Tuesday, October 10, 2006

Six Years

Happy anniversary to me. We've been in Idaho six years now. We left Minnesota early on Saturday morning, October 7, 2000, arriving in Idaho late in the afternoon on Monday, October 9, 2000.

Six years ago today, I was arranging things in our temporary corporate housing, setting up cell phones, talking with the real estate agent from the relocation company, and enrolling my middle schooler in classes. She started school that week on Thursday, after I jumped through hoops to get her admitted 'to a school in the neighborhood in which we hoped to buy a house; our temporary apartment was not within the district boundaries for that school.

We did find and buy a house before the end of the month, the house I'm sitting in even as we speak. It looks a lot different than it did six years ago - window treatments, carpet, paint, landscaping, and a deck. We've gradually stamped our own personalities on what was once and empty shell of sheet rock and plain putty-colored carpet.

When we arrived in Idaho, I thought perhaps we'd be here two years. Maybe three. While I was pregnant with my son in 2001, I thought certainly he'd be born in Minnesota. We'd move back before his birth.

He's more than four-and-a-half now. We're still here.

As the years have passed, my angst over leaving Minnesota has lessened. I still miss it. I miss living within shouting distance of my parents and my siblings. I miss standing on the soil of my grandparents and great-grandparents.

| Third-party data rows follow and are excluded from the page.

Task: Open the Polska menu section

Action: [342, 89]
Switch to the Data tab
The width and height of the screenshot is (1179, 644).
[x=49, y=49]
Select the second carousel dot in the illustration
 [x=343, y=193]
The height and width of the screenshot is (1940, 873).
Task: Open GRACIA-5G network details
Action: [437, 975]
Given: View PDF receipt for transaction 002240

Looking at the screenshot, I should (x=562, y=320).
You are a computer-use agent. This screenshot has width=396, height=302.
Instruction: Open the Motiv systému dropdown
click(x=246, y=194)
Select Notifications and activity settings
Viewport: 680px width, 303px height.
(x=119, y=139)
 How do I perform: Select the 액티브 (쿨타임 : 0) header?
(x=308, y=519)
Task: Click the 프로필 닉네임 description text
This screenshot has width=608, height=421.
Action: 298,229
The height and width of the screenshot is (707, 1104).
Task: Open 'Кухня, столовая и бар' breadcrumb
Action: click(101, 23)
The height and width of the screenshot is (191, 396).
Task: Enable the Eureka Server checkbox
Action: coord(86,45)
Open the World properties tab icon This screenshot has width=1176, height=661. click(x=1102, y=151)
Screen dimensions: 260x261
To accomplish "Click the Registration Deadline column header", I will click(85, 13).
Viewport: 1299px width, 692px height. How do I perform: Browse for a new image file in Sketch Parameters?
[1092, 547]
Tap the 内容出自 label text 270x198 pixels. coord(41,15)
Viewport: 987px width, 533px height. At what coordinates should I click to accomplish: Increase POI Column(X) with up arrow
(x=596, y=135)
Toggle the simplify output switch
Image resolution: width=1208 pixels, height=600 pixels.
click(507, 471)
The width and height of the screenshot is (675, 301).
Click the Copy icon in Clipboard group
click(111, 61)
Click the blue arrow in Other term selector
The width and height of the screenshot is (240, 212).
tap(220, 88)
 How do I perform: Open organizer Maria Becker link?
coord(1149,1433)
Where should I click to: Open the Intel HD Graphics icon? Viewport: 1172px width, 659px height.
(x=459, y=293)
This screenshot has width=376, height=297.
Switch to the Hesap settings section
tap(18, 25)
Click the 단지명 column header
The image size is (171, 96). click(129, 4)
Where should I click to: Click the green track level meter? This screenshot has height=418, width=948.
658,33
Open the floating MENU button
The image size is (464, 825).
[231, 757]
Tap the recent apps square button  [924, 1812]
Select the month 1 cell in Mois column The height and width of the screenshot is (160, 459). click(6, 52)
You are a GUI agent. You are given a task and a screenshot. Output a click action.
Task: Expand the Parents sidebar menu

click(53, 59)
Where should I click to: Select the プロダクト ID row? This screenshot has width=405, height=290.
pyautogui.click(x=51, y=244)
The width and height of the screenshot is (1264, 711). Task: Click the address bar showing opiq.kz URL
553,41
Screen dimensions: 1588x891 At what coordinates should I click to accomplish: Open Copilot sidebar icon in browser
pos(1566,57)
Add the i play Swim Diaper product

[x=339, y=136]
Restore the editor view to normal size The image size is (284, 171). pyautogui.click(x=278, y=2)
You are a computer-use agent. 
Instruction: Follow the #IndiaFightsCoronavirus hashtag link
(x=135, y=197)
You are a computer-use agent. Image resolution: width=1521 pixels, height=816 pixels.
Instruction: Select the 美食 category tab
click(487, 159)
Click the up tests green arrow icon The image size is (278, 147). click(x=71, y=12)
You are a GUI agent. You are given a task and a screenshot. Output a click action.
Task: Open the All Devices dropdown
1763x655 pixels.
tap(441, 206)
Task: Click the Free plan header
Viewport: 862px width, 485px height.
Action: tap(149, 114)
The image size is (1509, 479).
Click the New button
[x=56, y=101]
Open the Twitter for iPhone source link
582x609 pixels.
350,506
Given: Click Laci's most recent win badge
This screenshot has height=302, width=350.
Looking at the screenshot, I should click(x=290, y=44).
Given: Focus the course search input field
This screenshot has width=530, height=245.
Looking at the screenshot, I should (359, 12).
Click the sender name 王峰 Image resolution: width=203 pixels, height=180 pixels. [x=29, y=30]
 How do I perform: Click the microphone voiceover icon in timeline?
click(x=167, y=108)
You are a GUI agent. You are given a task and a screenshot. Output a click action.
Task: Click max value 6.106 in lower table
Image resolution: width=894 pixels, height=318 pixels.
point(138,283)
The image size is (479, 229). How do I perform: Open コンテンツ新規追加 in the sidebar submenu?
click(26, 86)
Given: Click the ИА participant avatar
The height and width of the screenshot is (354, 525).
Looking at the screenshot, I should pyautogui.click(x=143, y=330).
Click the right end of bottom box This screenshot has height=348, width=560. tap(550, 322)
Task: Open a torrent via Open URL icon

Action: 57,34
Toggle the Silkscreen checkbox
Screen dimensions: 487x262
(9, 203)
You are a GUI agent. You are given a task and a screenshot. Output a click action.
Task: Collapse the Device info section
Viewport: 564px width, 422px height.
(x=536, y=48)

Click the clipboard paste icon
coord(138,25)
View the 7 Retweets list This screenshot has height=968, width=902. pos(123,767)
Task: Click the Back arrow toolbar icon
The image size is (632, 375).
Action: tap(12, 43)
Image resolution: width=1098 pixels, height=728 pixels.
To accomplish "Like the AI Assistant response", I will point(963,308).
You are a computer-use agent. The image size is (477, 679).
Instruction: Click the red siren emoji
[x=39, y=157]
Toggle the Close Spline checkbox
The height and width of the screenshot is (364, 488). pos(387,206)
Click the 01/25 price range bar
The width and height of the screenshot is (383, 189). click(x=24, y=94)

Somehow, though, it doesn't hurt as much anymore. We visit, and the roads travel both ways. We've established new, fledgling roots here. We have friends, our children have friends, and for lack of a more colorful term, we have a network. And finally, finally - I've come to love the house that once felt cold. I achingly longed for the house we'd left behind, the 1964 rambler with the basement and the real woodburning stove and the built in bar lovingly sanded and finished by my husband. That was home. This was...something else.

For years - two or three, maybe - I felt as though I were visiting in someone else's space. Not mine. Something different somehow, and I never felt settled.

Today, six years after we pulled out of my parents' driveway in a green minivan, bound for parts unfamiliar, I can say that this two-story house with the brick-red front door feels like home.

If you drive up today, you'll see the autumn harvest wreath hanging on the front door, the jaunty scarecrow in the yard, surrounded by the biggest pumpkins we could find at Albertson's, and the planter boxes on the front porch festooned with pumpkins large and small. The mums have grown big, and the pear and juniper trees stand three times as large as they once did.

Home has more than one definition, I've learned. I've also learned that there's enough love and affection in my heart to embrace them all.

4 comments:

Denise said...

I don't usually comment, though I've been reading your blog for ages. I just wanted to let you know that I'm glad my home state is making you feel at home at last. Although I don't live there anymore, I have warm, nostalgic memories of it, and I'm glad that you're happy. For now. Someday, you will get back to Minnesota.

Denise said...

Er...that was me, sorry. Denise.

Jennifer said...

I could have written this myself. It's been 3 years here and while I miss my home so much, this place is finally starting to grow on me. It takes time, but I guess we all have to adjust somehow. Then I wonder how my aunt adjusted to living life in Ohio...obviously she has, but I can only imagine how much she misses her family.

kaliroz said...

What a beautiful post. I'm still homesick over Ohio, all though I am settling, slowly, into life here.